### PROBLEM TO SOLVE
Every entry below must be copied exactly, with nothing left out.

[INPUT — start]

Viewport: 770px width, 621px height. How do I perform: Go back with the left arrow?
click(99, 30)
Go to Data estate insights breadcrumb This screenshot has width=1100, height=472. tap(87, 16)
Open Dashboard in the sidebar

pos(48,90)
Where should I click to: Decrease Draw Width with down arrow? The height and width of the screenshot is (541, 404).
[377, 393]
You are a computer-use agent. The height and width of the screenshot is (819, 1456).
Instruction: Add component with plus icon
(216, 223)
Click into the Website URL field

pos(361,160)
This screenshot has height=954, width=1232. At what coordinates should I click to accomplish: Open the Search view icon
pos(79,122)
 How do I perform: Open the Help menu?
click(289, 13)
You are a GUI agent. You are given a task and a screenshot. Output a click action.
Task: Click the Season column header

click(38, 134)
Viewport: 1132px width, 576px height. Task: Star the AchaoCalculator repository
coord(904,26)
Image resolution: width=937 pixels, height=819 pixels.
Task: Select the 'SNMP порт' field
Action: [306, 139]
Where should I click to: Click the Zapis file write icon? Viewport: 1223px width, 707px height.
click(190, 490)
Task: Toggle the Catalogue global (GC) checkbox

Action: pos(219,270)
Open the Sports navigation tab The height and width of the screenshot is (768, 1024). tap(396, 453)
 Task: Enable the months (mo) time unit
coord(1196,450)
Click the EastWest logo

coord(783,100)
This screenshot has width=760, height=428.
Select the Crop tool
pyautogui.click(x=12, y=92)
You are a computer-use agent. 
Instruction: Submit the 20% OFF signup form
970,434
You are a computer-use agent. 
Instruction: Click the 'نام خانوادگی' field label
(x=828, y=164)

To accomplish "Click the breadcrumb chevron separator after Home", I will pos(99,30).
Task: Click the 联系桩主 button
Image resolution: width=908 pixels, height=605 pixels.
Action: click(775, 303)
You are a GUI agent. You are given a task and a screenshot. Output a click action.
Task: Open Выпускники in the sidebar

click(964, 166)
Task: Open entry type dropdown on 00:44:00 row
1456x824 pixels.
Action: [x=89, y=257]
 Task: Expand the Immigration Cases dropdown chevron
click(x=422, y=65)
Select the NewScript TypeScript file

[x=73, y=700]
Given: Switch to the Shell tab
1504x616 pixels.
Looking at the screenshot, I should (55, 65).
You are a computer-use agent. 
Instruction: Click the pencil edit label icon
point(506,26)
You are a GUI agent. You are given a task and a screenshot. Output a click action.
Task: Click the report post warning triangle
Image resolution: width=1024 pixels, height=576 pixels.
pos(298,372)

[INPUT — finish]

### WRITTEN SOLUTION
Viewport: 770px width, 621px height. How do I perform: Go back with the left arrow?
click(99, 30)
Go to Data estate insights breadcrumb This screenshot has width=1100, height=472. tap(87, 16)
Open Dashboard in the sidebar

pos(48,90)
Where should I click to: Decrease Draw Width with down arrow? The height and width of the screenshot is (541, 404).
[377, 393]
You are a computer-use agent. The height and width of the screenshot is (819, 1456).
Instruction: Add component with plus icon
(216, 223)
Click into the Website URL field

pos(361,160)
This screenshot has height=954, width=1232. At what coordinates should I click to accomplish: Open the Search view icon
pos(79,122)
 How do I perform: Open the Help menu?
click(289, 13)
You are a GUI agent. You are given a task and a screenshot. Output a click action.
Task: Click the Season column header

click(38, 134)
Viewport: 1132px width, 576px height. Task: Star the AchaoCalculator repository
coord(904,26)
Image resolution: width=937 pixels, height=819 pixels.
Task: Select the 'SNMP порт' field
Action: [306, 139]
Where should I click to: Click the Zapis file write icon? Viewport: 1223px width, 707px height.
click(190, 490)
Task: Toggle the Catalogue global (GC) checkbox

Action: pos(219,270)
Open the Sports navigation tab The height and width of the screenshot is (768, 1024). tap(396, 453)
 Task: Enable the months (mo) time unit
coord(1196,450)
Click the EastWest logo

coord(783,100)
This screenshot has width=760, height=428.
Select the Crop tool
pyautogui.click(x=12, y=92)
You are a computer-use agent. 
Instruction: Submit the 20% OFF signup form
970,434
You are a computer-use agent. 
Instruction: Click the 'نام خانوادگی' field label
(x=828, y=164)

To accomplish "Click the breadcrumb chevron separator after Home", I will pos(99,30).
Task: Click the 联系桩主 button
Image resolution: width=908 pixels, height=605 pixels.
Action: click(775, 303)
You are a GUI agent. You are given a task and a screenshot. Output a click action.
Task: Open Выпускники in the sidebar

click(964, 166)
Task: Open entry type dropdown on 00:44:00 row
1456x824 pixels.
Action: [x=89, y=257]
 Task: Expand the Immigration Cases dropdown chevron
click(x=422, y=65)
Select the NewScript TypeScript file

[x=73, y=700]
Given: Switch to the Shell tab
1504x616 pixels.
Looking at the screenshot, I should (55, 65).
You are a computer-use agent. 
Instruction: Click the pencil edit label icon
point(506,26)
You are a GUI agent. You are given a task and a screenshot. Output a click action.
Task: Click the report post warning triangle
Image resolution: width=1024 pixels, height=576 pixels.
pos(298,372)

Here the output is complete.